Should Fix (High Priority)

2. Add resource limits (configurable max iterations, message queue size)
3. Improve error messages with actionable guidance
4. Add tests for concurrent scenarios and KV failures

Nice to Have (Medium Priority)

5. Optimize metadata loading for retry-heavy workflows
6. Add warnings when timeouts occur without cancellation support
7. Add integration guide for implementing custom drivers
8. Consider adding metrics/observability hooks

Documentation Improvements

9. Add example of implementing a custom driver
10. Document recovery scenarios (what happens if KV is corrupted?)
11. Add migration guide for workflow code changes
12. Document performance characteristics and scaling limits

Conclusion

This is excellent work and demonstrates a mature understanding of durable execution patterns. The code quality is high, error handling is sophisticated, and the API is well-designed.

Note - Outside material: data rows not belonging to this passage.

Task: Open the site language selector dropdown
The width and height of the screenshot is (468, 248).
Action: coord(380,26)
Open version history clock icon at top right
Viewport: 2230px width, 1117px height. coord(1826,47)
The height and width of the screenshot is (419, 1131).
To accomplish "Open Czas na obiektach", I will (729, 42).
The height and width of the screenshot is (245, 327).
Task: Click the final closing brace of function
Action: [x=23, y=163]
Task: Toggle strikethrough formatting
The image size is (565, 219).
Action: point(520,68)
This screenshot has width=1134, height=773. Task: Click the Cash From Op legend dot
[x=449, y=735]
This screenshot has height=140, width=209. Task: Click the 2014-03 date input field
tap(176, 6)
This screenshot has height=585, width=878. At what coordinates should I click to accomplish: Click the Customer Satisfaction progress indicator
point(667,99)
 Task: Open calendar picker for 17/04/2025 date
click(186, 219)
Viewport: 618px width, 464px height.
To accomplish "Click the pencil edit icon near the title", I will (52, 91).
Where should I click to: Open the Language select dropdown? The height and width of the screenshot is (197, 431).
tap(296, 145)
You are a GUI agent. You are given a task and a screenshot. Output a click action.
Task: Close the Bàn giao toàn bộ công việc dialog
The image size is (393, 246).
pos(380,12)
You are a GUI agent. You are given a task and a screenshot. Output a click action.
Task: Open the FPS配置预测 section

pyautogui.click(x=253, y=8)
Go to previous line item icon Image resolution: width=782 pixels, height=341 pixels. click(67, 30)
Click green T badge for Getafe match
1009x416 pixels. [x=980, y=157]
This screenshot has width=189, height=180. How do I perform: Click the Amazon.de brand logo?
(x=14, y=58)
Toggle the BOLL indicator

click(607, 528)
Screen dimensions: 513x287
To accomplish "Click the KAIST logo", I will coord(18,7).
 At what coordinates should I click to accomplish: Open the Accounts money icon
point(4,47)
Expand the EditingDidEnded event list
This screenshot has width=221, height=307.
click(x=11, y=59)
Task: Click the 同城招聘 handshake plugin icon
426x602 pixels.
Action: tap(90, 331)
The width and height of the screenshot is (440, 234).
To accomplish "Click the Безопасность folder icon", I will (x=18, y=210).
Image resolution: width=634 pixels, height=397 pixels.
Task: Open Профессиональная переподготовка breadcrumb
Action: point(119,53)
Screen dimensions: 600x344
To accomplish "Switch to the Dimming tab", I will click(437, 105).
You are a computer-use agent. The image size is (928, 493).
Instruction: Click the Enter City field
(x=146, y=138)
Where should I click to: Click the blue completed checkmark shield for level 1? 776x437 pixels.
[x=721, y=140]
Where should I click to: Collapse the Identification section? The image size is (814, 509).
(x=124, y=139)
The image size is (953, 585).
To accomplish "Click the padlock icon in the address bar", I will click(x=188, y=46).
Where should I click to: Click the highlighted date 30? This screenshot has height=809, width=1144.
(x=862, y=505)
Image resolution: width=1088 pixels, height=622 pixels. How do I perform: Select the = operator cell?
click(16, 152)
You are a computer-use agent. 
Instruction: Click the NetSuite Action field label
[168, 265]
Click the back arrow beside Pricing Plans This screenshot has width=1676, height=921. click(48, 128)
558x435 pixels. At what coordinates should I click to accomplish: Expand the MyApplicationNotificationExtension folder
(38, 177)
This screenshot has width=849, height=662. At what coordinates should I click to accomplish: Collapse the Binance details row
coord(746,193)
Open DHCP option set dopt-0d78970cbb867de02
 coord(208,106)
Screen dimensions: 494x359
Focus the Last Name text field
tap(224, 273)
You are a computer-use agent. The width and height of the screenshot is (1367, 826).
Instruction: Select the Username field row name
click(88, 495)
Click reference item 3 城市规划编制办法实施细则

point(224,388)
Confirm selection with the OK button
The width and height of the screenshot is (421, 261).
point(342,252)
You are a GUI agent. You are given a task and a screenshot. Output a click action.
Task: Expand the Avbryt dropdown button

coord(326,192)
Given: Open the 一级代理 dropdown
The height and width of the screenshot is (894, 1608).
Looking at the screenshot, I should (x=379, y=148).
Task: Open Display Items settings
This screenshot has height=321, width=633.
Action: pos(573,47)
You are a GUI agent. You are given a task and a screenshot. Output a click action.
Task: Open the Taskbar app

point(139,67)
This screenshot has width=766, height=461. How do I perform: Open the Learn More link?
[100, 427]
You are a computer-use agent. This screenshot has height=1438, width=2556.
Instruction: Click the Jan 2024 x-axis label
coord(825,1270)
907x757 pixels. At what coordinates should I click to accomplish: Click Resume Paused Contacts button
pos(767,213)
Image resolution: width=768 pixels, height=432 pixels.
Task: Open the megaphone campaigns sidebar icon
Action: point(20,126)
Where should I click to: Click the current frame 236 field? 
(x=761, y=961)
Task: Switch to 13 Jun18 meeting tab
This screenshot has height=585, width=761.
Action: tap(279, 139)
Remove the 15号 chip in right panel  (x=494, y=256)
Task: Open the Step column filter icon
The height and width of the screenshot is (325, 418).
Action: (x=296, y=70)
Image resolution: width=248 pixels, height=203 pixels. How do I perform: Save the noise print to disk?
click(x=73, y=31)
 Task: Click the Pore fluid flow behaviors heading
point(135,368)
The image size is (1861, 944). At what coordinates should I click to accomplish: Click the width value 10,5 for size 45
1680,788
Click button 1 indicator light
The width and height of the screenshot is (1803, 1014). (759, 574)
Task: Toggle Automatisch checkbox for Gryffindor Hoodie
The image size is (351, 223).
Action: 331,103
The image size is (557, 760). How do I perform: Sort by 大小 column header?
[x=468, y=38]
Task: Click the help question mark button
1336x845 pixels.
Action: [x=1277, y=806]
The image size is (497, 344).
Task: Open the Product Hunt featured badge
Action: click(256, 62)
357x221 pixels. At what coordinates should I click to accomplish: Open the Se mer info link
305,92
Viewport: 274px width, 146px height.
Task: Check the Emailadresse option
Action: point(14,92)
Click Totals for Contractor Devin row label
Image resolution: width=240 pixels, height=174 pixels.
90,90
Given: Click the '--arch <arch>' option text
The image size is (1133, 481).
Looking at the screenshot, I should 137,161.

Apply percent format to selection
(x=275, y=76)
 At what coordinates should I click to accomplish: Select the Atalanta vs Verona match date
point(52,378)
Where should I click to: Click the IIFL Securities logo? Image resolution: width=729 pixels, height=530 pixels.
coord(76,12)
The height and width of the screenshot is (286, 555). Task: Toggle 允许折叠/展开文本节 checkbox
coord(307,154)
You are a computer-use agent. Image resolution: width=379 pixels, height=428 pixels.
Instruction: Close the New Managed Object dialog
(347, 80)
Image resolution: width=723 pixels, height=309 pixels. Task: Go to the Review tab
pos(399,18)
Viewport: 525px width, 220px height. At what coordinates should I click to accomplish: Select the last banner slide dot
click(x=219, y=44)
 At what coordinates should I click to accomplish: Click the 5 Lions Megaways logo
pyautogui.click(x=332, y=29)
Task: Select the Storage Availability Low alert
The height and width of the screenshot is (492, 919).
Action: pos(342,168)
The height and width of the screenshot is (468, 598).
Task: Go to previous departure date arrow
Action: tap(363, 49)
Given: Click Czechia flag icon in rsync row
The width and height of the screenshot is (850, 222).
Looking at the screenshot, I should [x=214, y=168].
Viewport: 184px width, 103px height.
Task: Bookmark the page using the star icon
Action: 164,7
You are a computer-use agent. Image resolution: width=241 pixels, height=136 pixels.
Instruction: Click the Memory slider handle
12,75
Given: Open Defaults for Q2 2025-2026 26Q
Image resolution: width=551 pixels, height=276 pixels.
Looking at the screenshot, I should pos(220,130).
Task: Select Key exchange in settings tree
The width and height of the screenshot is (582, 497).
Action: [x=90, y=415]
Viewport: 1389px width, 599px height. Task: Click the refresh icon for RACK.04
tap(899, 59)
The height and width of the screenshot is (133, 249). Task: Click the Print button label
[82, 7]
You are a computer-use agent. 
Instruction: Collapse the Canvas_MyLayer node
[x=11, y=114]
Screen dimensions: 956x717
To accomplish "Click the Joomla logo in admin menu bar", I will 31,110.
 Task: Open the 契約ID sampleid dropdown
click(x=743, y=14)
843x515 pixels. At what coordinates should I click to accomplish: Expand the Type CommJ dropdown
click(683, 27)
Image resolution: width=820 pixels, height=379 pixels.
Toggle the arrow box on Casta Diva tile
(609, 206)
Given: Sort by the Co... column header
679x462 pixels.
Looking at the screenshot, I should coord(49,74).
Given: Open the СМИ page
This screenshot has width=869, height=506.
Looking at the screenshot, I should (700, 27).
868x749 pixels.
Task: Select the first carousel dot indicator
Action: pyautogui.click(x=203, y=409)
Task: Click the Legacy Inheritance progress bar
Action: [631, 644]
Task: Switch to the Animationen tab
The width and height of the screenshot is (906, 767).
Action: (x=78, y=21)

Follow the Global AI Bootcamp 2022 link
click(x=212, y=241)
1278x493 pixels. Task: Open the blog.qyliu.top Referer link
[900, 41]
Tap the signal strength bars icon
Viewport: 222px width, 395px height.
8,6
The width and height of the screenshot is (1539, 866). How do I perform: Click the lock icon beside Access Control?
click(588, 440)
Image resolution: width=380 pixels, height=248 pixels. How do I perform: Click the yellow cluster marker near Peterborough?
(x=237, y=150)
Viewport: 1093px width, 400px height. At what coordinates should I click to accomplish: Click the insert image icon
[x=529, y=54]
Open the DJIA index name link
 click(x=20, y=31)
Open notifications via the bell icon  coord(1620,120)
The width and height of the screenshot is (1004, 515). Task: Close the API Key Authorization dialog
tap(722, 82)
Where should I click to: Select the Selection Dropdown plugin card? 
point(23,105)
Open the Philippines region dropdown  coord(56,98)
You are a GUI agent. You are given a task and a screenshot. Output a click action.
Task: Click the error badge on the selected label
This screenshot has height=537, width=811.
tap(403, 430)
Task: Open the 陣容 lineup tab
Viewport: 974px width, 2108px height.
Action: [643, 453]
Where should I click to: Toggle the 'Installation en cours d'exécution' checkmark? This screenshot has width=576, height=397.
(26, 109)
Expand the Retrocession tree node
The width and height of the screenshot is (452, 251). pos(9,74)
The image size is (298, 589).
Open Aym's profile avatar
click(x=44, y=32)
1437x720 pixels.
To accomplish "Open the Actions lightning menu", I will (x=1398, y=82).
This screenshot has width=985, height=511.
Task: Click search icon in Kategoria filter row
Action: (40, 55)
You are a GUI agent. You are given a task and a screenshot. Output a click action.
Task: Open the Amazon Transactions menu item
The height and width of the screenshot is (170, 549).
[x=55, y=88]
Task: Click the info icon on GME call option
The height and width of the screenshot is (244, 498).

Recommendation: APPROVE with minor fixes

The identified issues are mostly documentation gaps and potential edge cases. The core implementation is solid and ready for production use with proper driver implementations.

Key Action Items:

1. Clarify message delivery semantics (documentation)
2. Add resource limits to prevent unbounded growth
3. Expand test coverage for failure scenarios
4. Document driver implementation guide

Great job on this implementation! 🎉

---

Reviewed using Rivet CLAUDE.md guidelines and TypeScript best practices.

[claude]

Pull Request Review: Workflow Engine for RivetKit

This PR introduces a comprehensive durable workflow engine to RivetKit. The implementation is well-architected with strong TypeScript types, comprehensive test coverage, and excellent documentation.

Strengths

Architecture & Design

• Clean separation of concerns with isolated KV namespaces per workflow instance
• Well-designed driver abstraction that allows multiple backend implementations
• Deterministic replay mechanism through history tracking
• Strong error handling with specialized error types for different failure modes

Code Quality

• Comprehensive TypeScript typing throughout
• Clear separation between public API and internal implementation
• Good use of comments explaining complex logic
• Consistent code style and patterns

Test Coverage

• Extensive test suite covering multiple scenarios
• Tests run in both yield and live modes
• Good edge case coverage

Documentation

• Excellent QUICKSTART.md with clear examples
• Detailed architecture.md explaining design decisions
• Multiple focused docs on specific features

Issues & Recommendations

High Priority

1. No Upper Bound Validation for Loop Config (context.ts:630) - Add validation for commitInterval and historyKeep parameters

2. Timeout Does Not Cancel Underlying Operations (context.ts:464-480) - Document this limitation prominently in public API docs

3. Missing Input Validation - Add validation for sleep duration, listenN limit, and step timeout parameters

Medium Priority

4. Console Warning in Production Code (context.ts:1747-1750) - Consider adding optional logger to driver interface

5. Error Serialization Limited (index.ts:815-862) - Consider supporting arrays and nested objects for richer error context

6. Potential Performance Issue in validateComplete (context.ts:245-267) - Consider optimizing for workflows with many entries

Low Priority

7. Magic Numbers - Use named constants for hardcoded values like retry delays

Security & Performance

• Uses crypto.randomUUID() for secure ID generation
• Batch writes for efficiency
• Lazy metadata loading
• Loop history pruning prevents unbounded growth

Final Verdict

This is high-quality code with excellent architecture. The implementation is production-ready with minor improvements recommended.

Recommendation: APPROVE

Should Fix Soon:

• Add validation for loop config parameters
• Add input validation for negative durations/limits
• Consider replacing console.warn with configurable logging

Estimated Effort: ~4-6 hours for all improvements

Great work! The workflow engine is a solid foundation for building reliable distributed systems.